**Apply what you read**
(a) In the methods passage, which software tool was used to exclude singletons and any SNP missing more than 5% of data?
(b) Transcribe the methods passage from "To evaluate nuclear" up to and including "or species identity.".
(c) Render this sentence from the methods passage in Spanish: "We conducted all analyses without a priori information on population or species identity."

**Source text**
-------

To evaluate nuclear population structure, we used only the autosomal ddRAD-seq bi-allelic single nucleotide polymorphisms (SNPs). Prior to analyses, we used PLINK v. 0.70 (Purcell et al. 2007) to ensure that singletons (i.e., minimum allele frequency [maf] = 0.0038) and any SNP missing >5% of data across samples were excluded in each dataset. Additionally, we identified independent SNPs by conducting pair-wise linkage disequilibrium (LD) tests across ddRAD-seq autosomal SNPs (--indep-pairwise 2 1 0.5) in which 1 of 2 linked SNPs are randomly excluded if we obtained an LD correlation factor (r2) > 0.5. We conducted all analyses without a priori information on population or species identity.

-------

Stored data:
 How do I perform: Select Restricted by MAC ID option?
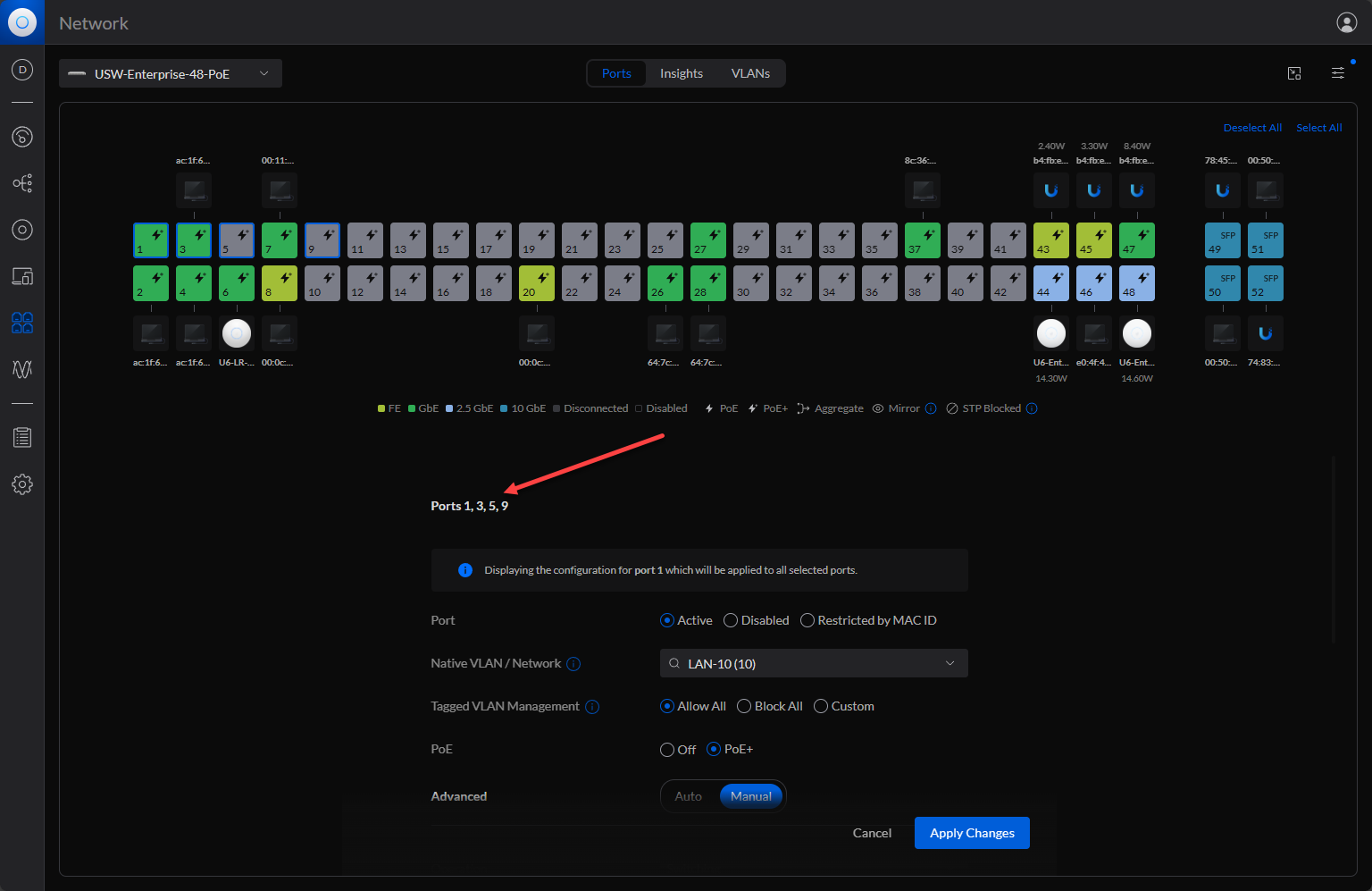807,620
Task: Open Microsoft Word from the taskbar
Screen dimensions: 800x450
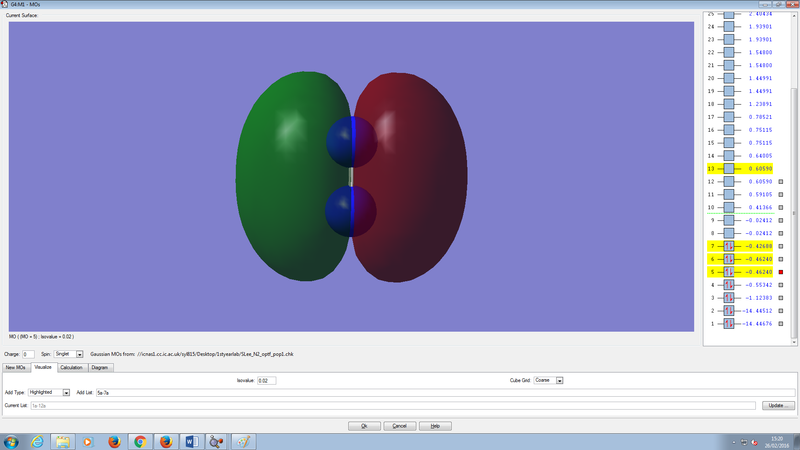Action: click(191, 441)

-------

**Exercise answers**
(a) PLINK v. 0.70

(b)
To evaluate nuclear population structure, we used only the autosomal ddRAD-seq bi-allelic single nucleotide polymorphisms (SNPs). Prior to analyses, we used PLINK v. 0.70 (Purcell et al. 2007) to ensure that singletons (i.e., minimum allele frequency [maf] = 0.0038) and any SNP missing >5% of data across samples were excluded in each dataset. Additionally, we identified independent SNPs by conducting pair-wise linkage disequilibrium (LD) tests across ddRAD-seq autosomal SNPs (--indep-pairwise 2 1 0.5) in which 1 of 2 linked SNPs are randomly excluded if we obtained an LD correlation factor (r2) > 0.5. We conducted all analyses without a priori information on population or species identity.

(c) Realizamos todos los análisis sin información a priori sobre la identidad de la población o de la especie.